**REQUISITOS DA TAREFA**
Prolongue a reportagem sobre a violência no campo no sul do Pará, retomando-a logo após a última frase apresentada.

**TEXTO SELECIONADO**
O procurador da República Tiago Rabelo, que atua em Marabá, avalia que os altos índices de violência no campo em especial na região sul do Pará se justificam pela falta de policiais e servidores responsáveis por investigar os crimes. "A Polícia Civil, hoje em dia, não tem pernas para apurar", comenta. "Nessa região, notadamente, os governantes compadecem com uma polícia pessimamente estruturada".
Segundo a Comissão Pastoral da Terra (CPT), 1.581 pessoas foram assassinadas no campo nos últimos 25 anos. E a maior parte dos crimes ocorre no Pará. Só em 2010, foram 18 casos no Estado dos 34 registrados em todo o País.
Na última semana, no Pará, foi assassinado o casal de líderes extrativistas José Cláudio Ribeiro da Silva e Maria do Espírito Santo. No sábado (28) assentado Herivelto Pereira dos Santos também foi morto na mesma região. A CPT afirma que o Ministério Público tinha sido informado de que José Cláudio e Maria eram ameaçados, o que Rabelo nega. Ele rebate a dificuldade de ação dos procuradores também com a falta de pessoal.
- A CPT tem razão em evidenciar a propalada impunidade, que de fato existe, mas o Ministério Público Federal não pode invadir a atribuição de outros órgãos, é bom que fique claro - justifica.
Em seguida, aponta que até mesmo os órgãos federais não dão conta das demandas. Rabelo, que é membro da Comissão Nacional de Combate à Violência no Campo e atua em Marabá há mais de dois anos, avalia que muitos servidores se negam a trabalhar na região.

**INFORMAÇÕES EXIBIDAS**

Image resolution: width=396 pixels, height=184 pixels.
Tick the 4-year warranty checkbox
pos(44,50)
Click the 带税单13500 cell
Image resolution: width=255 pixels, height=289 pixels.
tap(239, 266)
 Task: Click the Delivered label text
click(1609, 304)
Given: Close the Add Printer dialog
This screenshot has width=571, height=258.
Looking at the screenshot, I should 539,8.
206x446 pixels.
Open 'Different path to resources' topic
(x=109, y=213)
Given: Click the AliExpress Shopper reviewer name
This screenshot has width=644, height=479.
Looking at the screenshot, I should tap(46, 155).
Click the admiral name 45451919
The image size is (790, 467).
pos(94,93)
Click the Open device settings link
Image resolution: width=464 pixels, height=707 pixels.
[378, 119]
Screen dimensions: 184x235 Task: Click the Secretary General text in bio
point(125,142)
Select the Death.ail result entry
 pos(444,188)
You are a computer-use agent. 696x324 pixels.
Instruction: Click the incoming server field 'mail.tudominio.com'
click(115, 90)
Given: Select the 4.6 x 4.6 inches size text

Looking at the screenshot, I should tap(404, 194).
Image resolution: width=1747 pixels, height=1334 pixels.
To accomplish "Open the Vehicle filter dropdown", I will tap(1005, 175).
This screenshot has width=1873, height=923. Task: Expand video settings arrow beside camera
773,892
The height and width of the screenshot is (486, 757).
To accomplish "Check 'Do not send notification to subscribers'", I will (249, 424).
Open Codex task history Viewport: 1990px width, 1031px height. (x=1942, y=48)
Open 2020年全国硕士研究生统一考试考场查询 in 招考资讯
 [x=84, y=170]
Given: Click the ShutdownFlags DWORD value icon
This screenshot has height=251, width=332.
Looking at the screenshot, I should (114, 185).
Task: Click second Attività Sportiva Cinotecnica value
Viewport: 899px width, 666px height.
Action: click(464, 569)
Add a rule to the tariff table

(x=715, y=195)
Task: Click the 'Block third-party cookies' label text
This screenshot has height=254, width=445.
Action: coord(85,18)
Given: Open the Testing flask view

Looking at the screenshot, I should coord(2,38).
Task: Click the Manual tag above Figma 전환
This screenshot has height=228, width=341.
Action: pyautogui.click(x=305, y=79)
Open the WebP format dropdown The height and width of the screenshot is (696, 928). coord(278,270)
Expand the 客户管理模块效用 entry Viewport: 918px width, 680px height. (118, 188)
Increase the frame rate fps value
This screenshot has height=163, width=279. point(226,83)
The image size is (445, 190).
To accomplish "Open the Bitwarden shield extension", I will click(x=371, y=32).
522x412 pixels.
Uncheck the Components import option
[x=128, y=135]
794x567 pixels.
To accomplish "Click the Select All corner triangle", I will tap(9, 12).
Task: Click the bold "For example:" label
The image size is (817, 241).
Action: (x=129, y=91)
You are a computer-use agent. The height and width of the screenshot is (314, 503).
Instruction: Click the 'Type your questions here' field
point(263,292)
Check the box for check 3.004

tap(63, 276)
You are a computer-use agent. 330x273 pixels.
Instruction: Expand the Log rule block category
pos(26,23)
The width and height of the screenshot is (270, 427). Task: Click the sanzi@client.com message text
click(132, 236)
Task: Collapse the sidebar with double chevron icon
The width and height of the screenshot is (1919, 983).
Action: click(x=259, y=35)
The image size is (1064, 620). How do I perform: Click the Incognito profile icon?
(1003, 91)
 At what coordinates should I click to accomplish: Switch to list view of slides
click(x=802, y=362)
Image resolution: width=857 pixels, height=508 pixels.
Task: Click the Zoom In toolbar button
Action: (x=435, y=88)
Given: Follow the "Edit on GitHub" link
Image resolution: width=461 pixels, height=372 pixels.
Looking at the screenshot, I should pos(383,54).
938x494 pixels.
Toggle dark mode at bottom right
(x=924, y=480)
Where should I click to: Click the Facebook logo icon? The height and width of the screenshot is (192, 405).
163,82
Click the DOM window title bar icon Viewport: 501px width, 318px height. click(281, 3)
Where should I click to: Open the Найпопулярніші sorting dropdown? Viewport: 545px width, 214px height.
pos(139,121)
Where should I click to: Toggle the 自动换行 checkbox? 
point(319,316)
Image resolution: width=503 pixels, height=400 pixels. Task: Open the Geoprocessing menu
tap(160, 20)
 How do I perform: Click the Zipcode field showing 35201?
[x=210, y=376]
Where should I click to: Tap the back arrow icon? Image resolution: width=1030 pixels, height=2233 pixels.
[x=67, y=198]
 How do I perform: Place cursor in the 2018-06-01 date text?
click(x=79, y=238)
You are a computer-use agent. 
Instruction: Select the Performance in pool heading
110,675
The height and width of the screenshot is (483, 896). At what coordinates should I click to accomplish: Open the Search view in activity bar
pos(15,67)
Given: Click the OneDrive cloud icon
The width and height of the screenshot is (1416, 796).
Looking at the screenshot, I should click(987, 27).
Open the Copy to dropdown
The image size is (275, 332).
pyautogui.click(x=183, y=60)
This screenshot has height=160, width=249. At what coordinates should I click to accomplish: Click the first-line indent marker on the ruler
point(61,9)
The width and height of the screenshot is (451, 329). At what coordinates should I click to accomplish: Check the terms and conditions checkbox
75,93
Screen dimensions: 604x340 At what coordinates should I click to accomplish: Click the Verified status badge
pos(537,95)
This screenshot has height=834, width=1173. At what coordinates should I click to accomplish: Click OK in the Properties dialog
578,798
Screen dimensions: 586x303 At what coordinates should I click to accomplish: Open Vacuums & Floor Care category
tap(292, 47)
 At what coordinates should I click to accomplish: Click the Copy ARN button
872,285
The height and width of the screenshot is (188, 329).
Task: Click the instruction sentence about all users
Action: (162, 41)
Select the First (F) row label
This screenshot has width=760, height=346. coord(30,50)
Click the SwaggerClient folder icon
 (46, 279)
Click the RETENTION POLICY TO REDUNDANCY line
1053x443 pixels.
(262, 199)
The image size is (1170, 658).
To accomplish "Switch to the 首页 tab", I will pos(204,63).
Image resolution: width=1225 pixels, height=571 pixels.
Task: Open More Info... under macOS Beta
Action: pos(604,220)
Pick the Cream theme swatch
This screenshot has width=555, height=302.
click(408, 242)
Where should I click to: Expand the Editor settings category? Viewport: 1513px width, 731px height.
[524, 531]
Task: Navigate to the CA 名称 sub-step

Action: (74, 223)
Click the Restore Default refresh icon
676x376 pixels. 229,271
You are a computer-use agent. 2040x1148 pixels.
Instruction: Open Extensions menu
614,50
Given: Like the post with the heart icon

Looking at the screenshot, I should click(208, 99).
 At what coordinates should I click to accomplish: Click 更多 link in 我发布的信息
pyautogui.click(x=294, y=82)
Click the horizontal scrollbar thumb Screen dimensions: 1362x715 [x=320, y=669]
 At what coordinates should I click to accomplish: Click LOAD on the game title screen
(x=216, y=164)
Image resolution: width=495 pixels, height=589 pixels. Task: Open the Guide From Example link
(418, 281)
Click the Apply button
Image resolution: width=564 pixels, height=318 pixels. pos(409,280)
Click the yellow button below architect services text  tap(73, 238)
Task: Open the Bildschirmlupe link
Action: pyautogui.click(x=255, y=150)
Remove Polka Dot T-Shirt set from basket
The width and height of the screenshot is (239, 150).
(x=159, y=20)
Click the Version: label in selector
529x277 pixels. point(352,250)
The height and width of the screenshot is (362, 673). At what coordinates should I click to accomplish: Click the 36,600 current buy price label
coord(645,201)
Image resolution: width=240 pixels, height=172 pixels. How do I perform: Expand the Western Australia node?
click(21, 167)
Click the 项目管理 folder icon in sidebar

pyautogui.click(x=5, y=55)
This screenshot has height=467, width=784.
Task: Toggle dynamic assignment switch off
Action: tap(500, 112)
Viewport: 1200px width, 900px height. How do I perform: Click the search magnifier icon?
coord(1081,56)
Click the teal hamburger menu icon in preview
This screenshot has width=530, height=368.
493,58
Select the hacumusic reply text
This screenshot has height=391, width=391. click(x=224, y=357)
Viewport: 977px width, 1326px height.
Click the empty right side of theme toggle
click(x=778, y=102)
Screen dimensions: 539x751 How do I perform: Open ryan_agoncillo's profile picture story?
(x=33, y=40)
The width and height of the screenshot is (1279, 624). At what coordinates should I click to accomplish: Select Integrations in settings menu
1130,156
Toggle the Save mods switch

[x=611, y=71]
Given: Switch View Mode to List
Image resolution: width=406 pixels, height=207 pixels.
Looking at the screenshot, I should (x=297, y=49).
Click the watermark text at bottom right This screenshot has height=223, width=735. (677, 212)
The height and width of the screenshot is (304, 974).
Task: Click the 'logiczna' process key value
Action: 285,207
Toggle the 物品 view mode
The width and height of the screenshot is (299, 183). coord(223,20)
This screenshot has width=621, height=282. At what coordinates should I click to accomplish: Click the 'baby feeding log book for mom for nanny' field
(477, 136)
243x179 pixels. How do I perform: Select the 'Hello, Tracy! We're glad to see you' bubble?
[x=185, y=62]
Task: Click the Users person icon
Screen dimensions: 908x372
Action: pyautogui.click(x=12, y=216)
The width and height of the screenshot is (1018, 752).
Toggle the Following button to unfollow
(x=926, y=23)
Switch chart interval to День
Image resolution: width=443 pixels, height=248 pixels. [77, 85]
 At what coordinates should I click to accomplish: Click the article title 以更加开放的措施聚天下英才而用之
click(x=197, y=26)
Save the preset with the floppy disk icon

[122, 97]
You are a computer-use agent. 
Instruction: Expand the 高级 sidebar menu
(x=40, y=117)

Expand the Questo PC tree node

**RESULTADO DA TAREFA**
- No Sul e Sudeste do Pará são 38 municípios para apenas dois procuradores da República e nove delegados da Polícia Federal... Ouve-se muito que a Amazônia Legal é prioridade, mas se fosse prioridade mesmo não seria assim. A realidade aqui é de extrema carência de pessoal e de equipamento.
Leia a entrevista.
Terra Magazine - O Pará é o Estado que mais registra assassinatos no campo. Em 2010, segundo a CPT, foram 15. O que explica esse número chocante?
Tiago Rabelo - Nesse ponto, a CPT tem razão em evidenciar a propalada impunidade, que de fato existe, mas o MPF não pode invadir a atribuição de outros órgãos, é bom que fique claro. Mas a impunidade existe. A responsabilidade é muito mais política. A Polícia Civil, hoje em dia, não tem pernas para apurar, eficazmente, esse tipo de crime em que a elucidação da autoria é muito complexa. É preciso dotar as polícias civis do aparato adequado. Na situação que está atualmente é mesmo muito difícil desenvolver uma investigação profícua e célere. É uma questão estrutural e política acima de tudo.
Questão política? O senhor avalia que autoridades locais interfiram pra atrapalhar a investigação?
Falar é fácil, provar é difícil. No âmbito federal, eu não tenho notícias desse tipo de interferência indevida. O que ocorre é uma interferência indireta, porque não se instrumentaliza e não se equipa as polícias da maneira correta. E isso decorre de uma omissão histórica da política. Dos governantes. Nessa região, notadamente, os governantes compadecem com uma polícia pessimamente estruturada.
Quando o senhor fala em equipar a polícia, se refere a que? O que falta?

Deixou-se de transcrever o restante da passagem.